| GIVEN EXERCISE |
Count the lines in the entries below that contain the string "help", treating uppercase and lowercase letters as different. Reply with the number alone.
= = = = = = =
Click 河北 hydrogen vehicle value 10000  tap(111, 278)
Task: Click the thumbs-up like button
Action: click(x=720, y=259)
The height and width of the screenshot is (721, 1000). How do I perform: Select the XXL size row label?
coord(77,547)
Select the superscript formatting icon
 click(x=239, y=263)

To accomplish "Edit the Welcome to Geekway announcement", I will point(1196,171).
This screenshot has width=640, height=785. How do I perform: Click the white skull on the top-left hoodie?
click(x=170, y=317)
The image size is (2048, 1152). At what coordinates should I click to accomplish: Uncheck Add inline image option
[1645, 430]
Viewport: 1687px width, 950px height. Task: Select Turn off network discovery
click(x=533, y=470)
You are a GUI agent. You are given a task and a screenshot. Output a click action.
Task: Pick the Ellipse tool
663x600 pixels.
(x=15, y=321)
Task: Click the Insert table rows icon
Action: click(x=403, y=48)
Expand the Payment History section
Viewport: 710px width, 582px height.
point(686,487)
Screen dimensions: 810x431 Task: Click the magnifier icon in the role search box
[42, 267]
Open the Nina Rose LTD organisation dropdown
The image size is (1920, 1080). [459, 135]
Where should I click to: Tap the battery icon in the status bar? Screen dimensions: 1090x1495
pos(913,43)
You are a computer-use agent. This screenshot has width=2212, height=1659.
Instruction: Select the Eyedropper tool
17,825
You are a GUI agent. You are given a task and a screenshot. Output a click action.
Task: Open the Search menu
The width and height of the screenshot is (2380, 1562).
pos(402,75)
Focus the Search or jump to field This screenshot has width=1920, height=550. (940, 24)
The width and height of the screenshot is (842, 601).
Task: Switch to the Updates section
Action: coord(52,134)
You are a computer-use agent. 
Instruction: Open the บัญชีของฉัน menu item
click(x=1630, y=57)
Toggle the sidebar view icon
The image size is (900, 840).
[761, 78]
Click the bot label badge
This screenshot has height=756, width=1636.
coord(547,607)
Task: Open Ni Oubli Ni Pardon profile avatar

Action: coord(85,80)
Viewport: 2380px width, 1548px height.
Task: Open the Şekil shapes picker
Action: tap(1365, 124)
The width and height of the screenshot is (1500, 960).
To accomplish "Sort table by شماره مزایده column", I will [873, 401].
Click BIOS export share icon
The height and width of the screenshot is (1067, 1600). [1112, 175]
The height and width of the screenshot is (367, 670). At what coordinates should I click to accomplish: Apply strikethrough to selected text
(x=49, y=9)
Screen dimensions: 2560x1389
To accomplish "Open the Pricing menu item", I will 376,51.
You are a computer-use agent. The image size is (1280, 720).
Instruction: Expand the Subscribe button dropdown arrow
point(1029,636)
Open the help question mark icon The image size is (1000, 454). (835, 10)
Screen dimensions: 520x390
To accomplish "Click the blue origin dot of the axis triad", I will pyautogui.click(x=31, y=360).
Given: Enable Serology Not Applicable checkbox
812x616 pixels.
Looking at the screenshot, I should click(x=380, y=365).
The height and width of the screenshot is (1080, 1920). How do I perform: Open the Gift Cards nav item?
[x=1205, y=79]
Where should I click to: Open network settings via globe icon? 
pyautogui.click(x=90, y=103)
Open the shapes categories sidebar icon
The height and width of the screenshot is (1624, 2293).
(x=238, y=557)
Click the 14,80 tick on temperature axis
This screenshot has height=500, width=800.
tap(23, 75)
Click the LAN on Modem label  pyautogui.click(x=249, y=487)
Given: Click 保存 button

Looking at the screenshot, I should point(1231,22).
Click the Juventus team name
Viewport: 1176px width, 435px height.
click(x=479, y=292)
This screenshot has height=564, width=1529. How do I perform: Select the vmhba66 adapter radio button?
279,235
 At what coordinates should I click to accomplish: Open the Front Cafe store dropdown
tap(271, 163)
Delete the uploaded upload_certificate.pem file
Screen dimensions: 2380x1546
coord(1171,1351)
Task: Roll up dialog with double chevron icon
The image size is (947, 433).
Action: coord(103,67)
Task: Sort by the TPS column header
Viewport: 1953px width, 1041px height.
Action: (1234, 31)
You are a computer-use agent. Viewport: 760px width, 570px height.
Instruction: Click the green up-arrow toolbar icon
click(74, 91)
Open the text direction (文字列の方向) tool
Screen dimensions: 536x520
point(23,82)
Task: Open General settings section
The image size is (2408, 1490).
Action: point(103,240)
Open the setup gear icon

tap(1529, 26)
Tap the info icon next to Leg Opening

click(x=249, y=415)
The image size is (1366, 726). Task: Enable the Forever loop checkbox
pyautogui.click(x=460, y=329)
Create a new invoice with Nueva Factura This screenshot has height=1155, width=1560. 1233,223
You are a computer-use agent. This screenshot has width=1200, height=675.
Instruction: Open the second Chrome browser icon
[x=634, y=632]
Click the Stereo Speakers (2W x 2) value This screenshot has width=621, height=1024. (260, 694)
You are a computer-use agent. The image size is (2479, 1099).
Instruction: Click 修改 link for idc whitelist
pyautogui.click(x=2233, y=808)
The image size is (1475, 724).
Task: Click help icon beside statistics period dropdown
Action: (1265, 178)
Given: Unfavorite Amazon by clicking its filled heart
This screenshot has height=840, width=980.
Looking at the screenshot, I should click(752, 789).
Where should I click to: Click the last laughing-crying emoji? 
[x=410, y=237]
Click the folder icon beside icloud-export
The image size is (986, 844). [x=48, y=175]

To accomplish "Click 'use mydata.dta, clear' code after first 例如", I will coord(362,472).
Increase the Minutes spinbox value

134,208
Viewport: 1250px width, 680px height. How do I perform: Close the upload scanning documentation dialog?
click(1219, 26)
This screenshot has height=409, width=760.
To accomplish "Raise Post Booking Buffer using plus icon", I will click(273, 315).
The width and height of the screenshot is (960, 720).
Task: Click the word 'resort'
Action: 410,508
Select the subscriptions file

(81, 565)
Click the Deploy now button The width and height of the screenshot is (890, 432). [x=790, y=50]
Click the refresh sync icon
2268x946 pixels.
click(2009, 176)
= = = = = = =
| WRITTEN RESPONSE |
2